■ TASK OBJECTIVE
Copy out the entries word for word, from the very first line through the line that contains "(1581, 341)", including that line.

■ EXTRACTED ENTRIES
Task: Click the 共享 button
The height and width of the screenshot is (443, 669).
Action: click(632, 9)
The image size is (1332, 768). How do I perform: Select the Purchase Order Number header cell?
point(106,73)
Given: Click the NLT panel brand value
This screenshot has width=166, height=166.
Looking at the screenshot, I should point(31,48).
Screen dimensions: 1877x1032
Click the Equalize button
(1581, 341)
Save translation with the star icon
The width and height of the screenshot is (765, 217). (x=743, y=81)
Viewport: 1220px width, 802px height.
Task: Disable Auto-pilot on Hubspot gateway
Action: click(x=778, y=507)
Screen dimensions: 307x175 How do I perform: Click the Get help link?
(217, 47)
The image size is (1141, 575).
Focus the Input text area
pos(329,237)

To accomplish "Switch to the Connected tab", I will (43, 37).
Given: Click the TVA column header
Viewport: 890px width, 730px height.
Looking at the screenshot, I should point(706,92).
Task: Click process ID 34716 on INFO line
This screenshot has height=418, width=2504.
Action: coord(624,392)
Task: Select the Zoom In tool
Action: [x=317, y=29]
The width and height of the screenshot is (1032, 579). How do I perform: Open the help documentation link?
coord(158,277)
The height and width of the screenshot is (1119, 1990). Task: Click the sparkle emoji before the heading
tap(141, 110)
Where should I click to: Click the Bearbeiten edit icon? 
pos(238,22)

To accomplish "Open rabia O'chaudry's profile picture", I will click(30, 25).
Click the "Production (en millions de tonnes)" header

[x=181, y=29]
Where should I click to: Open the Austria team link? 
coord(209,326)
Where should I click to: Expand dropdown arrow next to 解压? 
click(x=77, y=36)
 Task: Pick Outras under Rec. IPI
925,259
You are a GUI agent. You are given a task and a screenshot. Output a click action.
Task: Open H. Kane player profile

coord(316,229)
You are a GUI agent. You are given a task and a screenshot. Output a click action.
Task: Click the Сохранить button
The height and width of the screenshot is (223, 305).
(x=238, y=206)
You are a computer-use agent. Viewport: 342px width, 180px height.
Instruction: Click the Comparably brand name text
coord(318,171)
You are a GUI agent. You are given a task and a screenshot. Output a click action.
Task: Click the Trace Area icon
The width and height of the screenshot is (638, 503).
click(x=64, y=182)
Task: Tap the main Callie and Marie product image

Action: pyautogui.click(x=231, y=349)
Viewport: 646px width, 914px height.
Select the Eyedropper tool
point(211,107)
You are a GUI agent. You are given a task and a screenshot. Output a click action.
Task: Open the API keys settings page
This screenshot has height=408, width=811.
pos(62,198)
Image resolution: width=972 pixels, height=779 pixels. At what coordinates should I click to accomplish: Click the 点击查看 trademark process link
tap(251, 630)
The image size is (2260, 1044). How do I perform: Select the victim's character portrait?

■ FINAL ANSWER
Task: Click the 共享 button
The height and width of the screenshot is (443, 669).
Action: click(632, 9)
The image size is (1332, 768). How do I perform: Select the Purchase Order Number header cell?
point(106,73)
Given: Click the NLT panel brand value
This screenshot has width=166, height=166.
Looking at the screenshot, I should point(31,48).
Screen dimensions: 1877x1032
Click the Equalize button
(1581, 341)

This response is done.